I hauled myself out to the dye studio today to get lots of roving weighed out for the dyeing this weekend.  I decided to play my new CDS:  Puccini Without Words & Opera Without Words, both by Andre Kostelanetz...oh, and the Best of the Ventures (love that old time surf music).   While I was there, the clouds dropped low over the mountains and there was lots of thunder, but no rain.  It was all very cozy. 

There are only three more openings and two more days left to subscribe to the next Roving Art club.  This has my head spinning with ideas of paintings to use for my inspiration.  I so admire people who have that talent.  Several years ago I took about 4 months' worth of beginning oil painting classes.  Boy, was that a humbling experience.  I have only two paintings I will let anyone see as a result of those classes.  This is one of them.  Believe me when I say that the others are not ever going to be seen by human eyes again.PearPainting

 And here's the baby blanket I was talking about yesterday when I posted.  I'm using up odd balls of Manos del Uruguay from about 2004.  I love knitting the log cabin square and decided to make the entire blanket one big square.  I love donation knitting.  I have about 8 scarves stashed already for donation to the homeless shelter.  They're what I knit at night when I don't know what I really want to knit.  Good for the head, the hands, and the soul.

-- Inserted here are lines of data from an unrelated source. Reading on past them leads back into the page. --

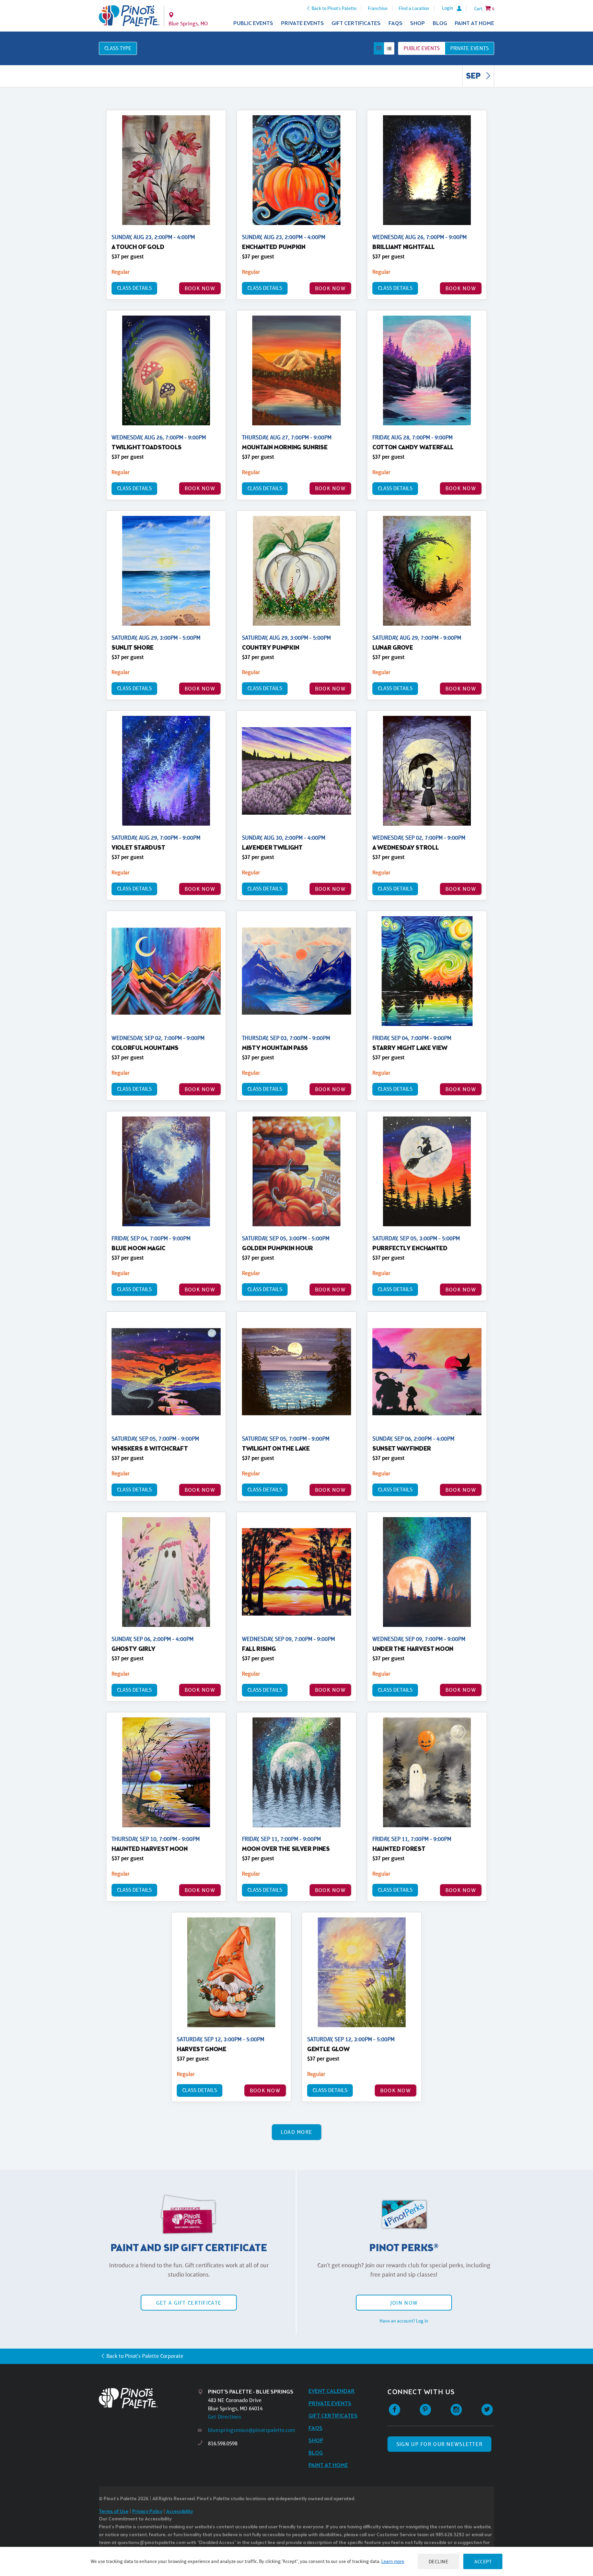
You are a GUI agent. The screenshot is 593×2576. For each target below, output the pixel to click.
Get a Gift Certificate (188, 2303)
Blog (440, 23)
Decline (439, 2561)
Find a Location (414, 8)
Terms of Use (113, 2511)
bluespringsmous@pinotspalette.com (251, 2430)
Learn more (392, 2561)
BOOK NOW (200, 288)
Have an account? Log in (404, 2321)
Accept (482, 2561)
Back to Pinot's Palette (334, 8)
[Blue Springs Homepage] (129, 15)
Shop (417, 23)
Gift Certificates (356, 23)
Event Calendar (332, 2391)
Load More (297, 2132)
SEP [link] (474, 76)
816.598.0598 (222, 2443)
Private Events (302, 23)
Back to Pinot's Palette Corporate (144, 2356)
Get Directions (224, 2416)
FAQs (395, 23)
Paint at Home (474, 23)
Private (469, 48)
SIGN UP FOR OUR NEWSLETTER (439, 2444)
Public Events (253, 23)
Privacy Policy (147, 2511)
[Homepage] (148, 2398)
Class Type (117, 48)
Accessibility (179, 2511)
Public (422, 48)
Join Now (404, 2303)
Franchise (377, 8)
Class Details (134, 288)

Tuesday, September 8, 2009

Why can't we get along?

I've spent a lot of time today being so sad about all the partisan bickering over the health care issues, and why it became such a big issue that our president wanted to speak to our school kids, like George Bush Sr. did during his term.

Last night I started to knit a baby blanket to donate to new babies born in Afghanistan through the Afghans for Afghans project. Imagine giving birth while we're bombing their villages and killing civilians we say we don't want to kill.  Women to women...politics or's a rotten deal.

Then, this afternoon, my friend Annie sent this to me.  It was just what I needed.  Why can't humans manage what these babies did?

The Jesusita Fire in Santa Barbara, CA caused these two to take shelter together. The fawn is about 3 days old and the bobcat about 3 weeks old.


They immediately bonded and snuggled together under a desk in the Santa Barbara County Dispatch Office for several hours.

Animal Planet reported that the bobcat kitten was rescued near

Arnold Schwarzenegger's ranch, where it was dehydrated and near death.


They rescued the fawn during the wildfire.

Although wild animals, especially of separate species, are never placed together due to regulations, in this emergency situation, they had no choice. During the mayhem of the fire, they were forced to put animals anywhere they could, since they had run out of crates large enough for the fawn. The kitten ran to the fawn, and it was instant bonding.